C-CLEAR: Colorectal Cancer, Lifestyle, Exercise and Research
Lifestyle factors and colorectal cancer risk (1): systematic review and meta-analysis of associations with body mass index
Article first published online: 17 JAN 2009
© 2009 The Authors. Journal Compilation © 2009 The Association of Coloproctology of Great Britain and Ireland
Volume 11, Issue 6, pages 547–563, July 2009
How to Cite
Harriss, D. J., Atkinson, G. , George, K., Tim Cable, N., Reilly, T., Haboubi, N., Zwahlen, M., Egger, M., Renehan, A. G. and the C-CLEAR group (2009), Lifestyle factors and colorectal cancer risk (1): systematic review and meta-analysis of associations with body mass index. Colorectal Disease, 11: 547–563. doi: 10.1111/j.1463-1318.2009.01766.x
- Issue published online: 10 JUN 2009
- Article first published online: 17 JAN 2009
- Received 7 August 2008; accepted 26 August 2008
- Body mass index;
- colorectal cancer risk;
- systematic review
Objective Excess body weight, defined by body mass index (BMI), may increase the risk of colorectal cancer. As a prerequisite to the determination of lifestyle attributable risks, we undertook a systematic review and meta-analysis of prospective observational studies to quantify colorectal cancer risk associated with increased BMI and explore for differences by gender, sub-site and study characteristics.

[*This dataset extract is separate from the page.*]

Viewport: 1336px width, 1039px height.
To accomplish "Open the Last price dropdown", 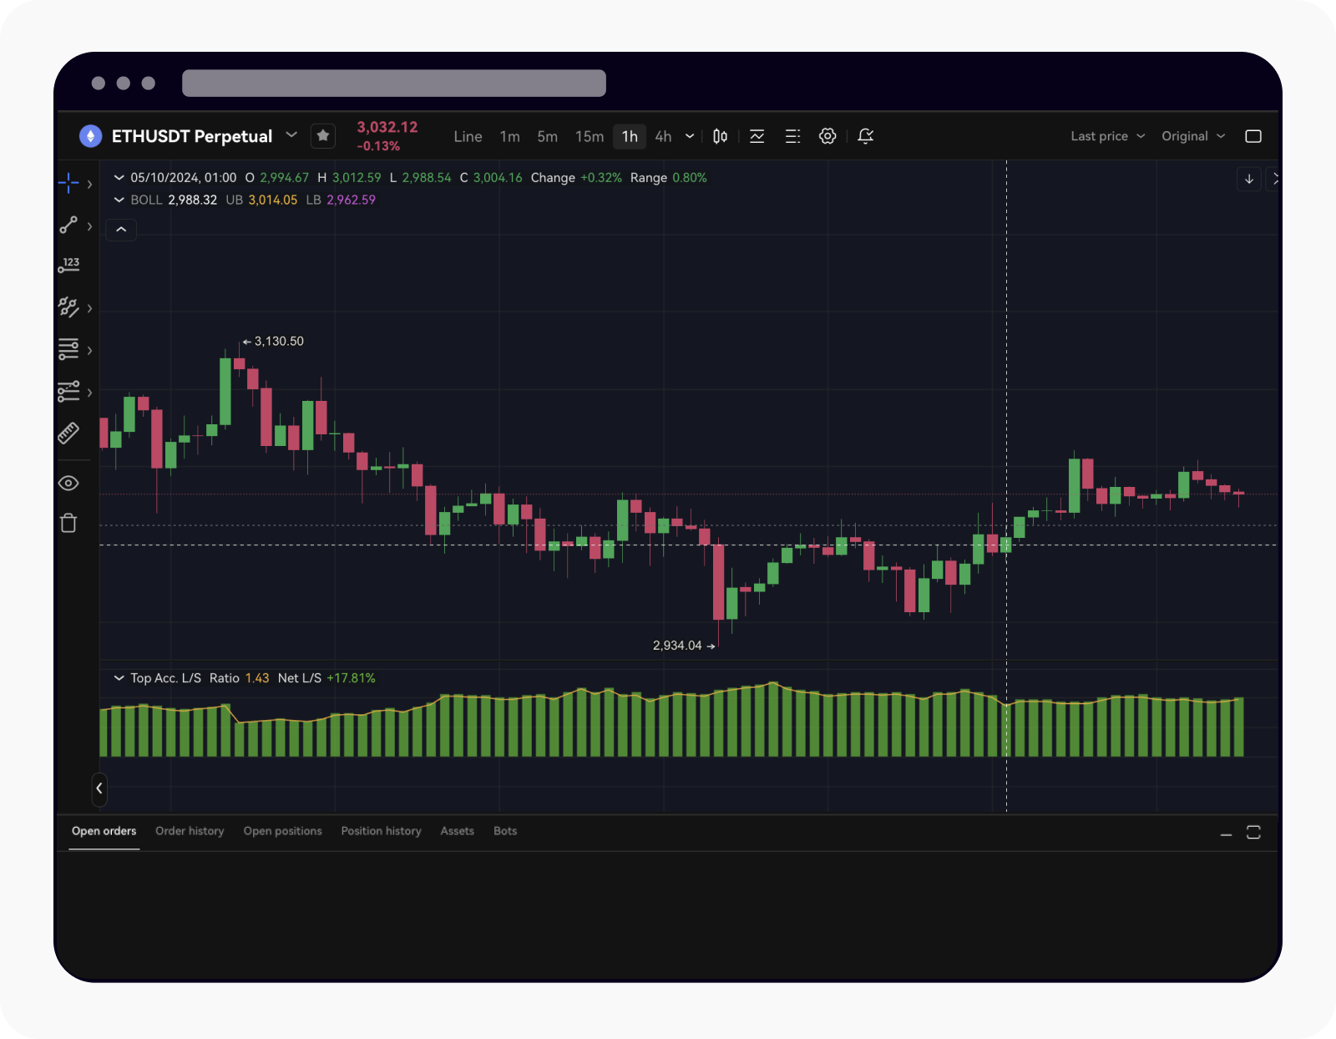I will click(1107, 136).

Method We searched MEDLINE and EMBASE (to December 2007), and other sources, selecting reports based on strict inclusion criteria. Random-effects meta-analyses and meta-regressions of study-specific incremental estimates were performed to determine the risk ratio (RR) and 95% confidence intervals (CIs) associated with a 5 kg/m2 increase in BMI.

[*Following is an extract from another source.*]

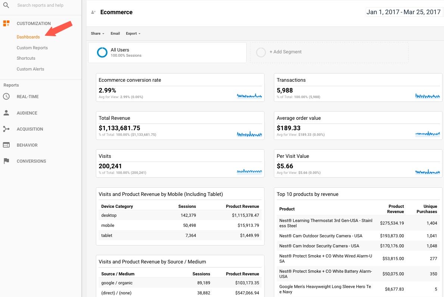This screenshot has width=444, height=297.
Task: Click the Email button
Action: [115, 34]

Results We analysed 29 datasets from 28 articles, including 67 361 incident cases. Higher BMI was associated with colon (RR 1.24, 95% CIs: 1.20–1.28) and rectal (1.09, 1.05–1.14) cancers in men, and with colon cancer (1.09, 1.04–1.12) in women. Associations were stronger in men than in women for colon (P < 0.001) and rectal (P = 0.005) cancers. Associations were generally consistent across geographic populations. Study characteristics and adjustments accounted for only moderate variations of associations.
Conclusion Increasing BMI is associated with a modest increased risk of developing colon and rectal cancers, but this modest risk may translate to large attributable proportions in high-prevalence obese populations. Inter-gender differences point to potentially important mechanistic differences, which merit further research.